▸ **Problem set**:
(a) Answer these questions using the Hive partitioning thread.
(i) Which fields does the table in the question hold?
(ii) According to the solution, what determines the subfolders?
(iii) Which comment does the CREATE TABLE statement give the table?
(b) Rewrite the Hive partitioning thread starting at "How to create" and ending at "date,AverageTemperature,Longitude,Latitude,City and Country.", swapping "hive" for "Apache Hive" wherever it occurs.

▸ **Page text**:
▬▬▬

Search code examples
hadoophive

How to create partitions inside partition in hive?


I have some data stored in a hive table whose fields are - date,AverageTemperature,Longitude,Latitude,City and Country.

I want to partition my data based on city and country in such a way that, city partition is present inside the country partition. For example, if I have data given below,

  1. 06-09-2023,23.2,87.5N,87.4W,City-A,Country-J
  2. 06-08-2023,23.2,87.6N,87.2W,City-B,Country-J
  3. 05-08-2022,23.1,84.2N,88.3W,City-A,Country-K
  4. 04-08-2022,22.1,81.2N,82.3W,City-B,Country-K

Then, after creating the partitions and moving the data into the partitions, the data should be stored in the below form -

Table Name 
    |
     -- Country-J
    |      |
    |       -- City-A
    |       -- City-B
    |
     -- Country-K
           |
            -- City-A
            -- City-B

I know about creating single partitions but not about nested partitions. I have tried looking over the web, but haven't got any solutions till now. Any help will be much appreciated. Thanks!


Solution

  • You can do this by partitioning on multiple columns. Order of partition columns determines subfolders.
    Create your table like this -

    CREATE TABLE mytable(
    ID BIGINT,
    NAME STRING 
    )
    COMMENT 'Multi level partitioned table'
    PARTITIONED BY(Country STRING, City STRING)
    

    This will create a partition structure(physical folders) like you are mentioned in your question.

     
        |
         -- Folder_Country-J
        |      |
        |       -- Folder_City-A
                     - files for Country-J and City-A
        |       -- Folder_City-B
                     - files for Country-J and City-B
        |
         -- Folder_Country-K
               |
                -- Folder_City-A
                     - files for Country-K and City-A
                -- Folder_City-B
                     - files for Country-K and City-B

▬▬▬

▸ **Collected material**:
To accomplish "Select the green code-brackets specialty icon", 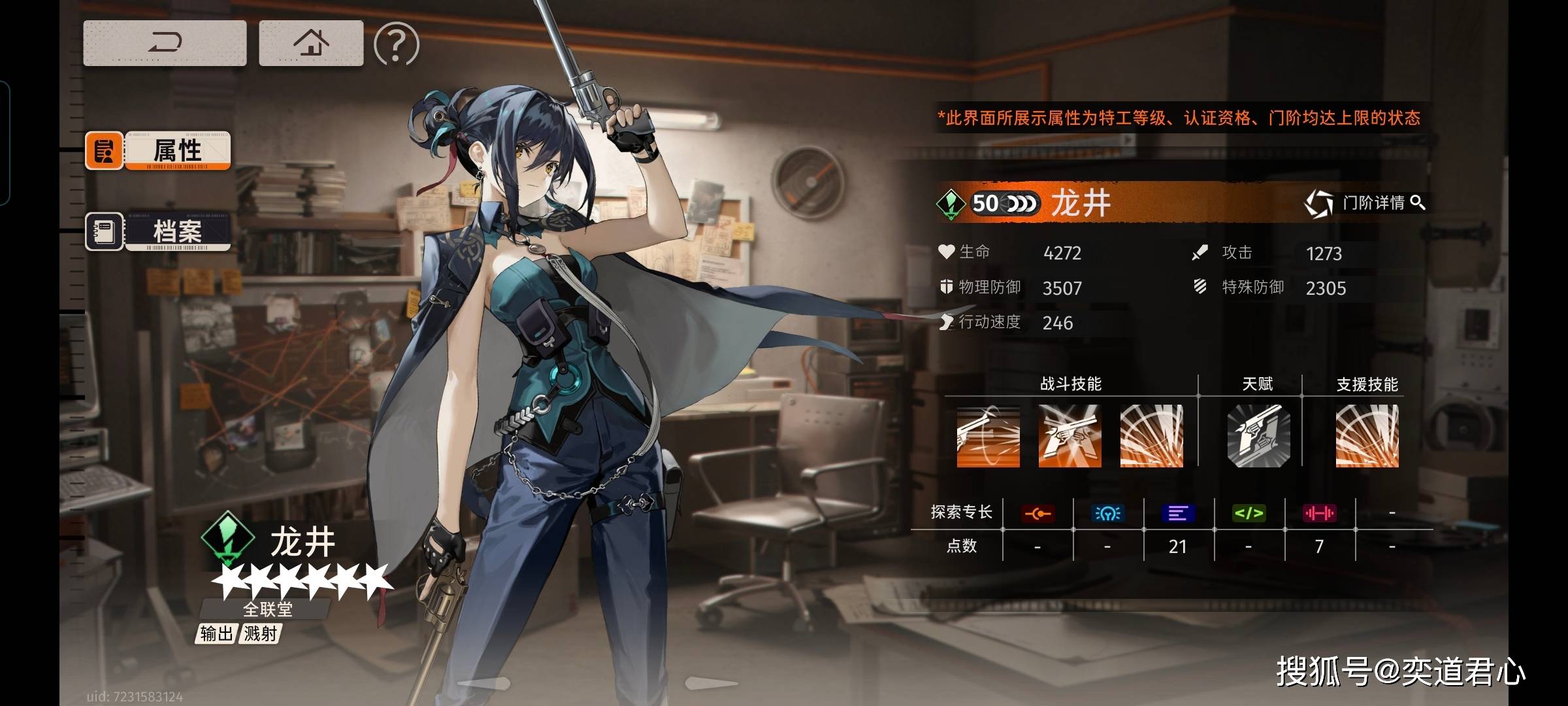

▬▬▬

▸ **Answers to the tasks**:
(a)
(i) date, AverageTemperature, Longitude, Latitude, City and Country.
(ii) The order of the partition columns.
(iii) 'Multi level partitioned table'.

(b)
How to create partitions inside partition in Apache Hive?


I have some data stored in a Apache Hive table whose fields are - date,AverageTemperature,Longitude,Latitude,City and Country.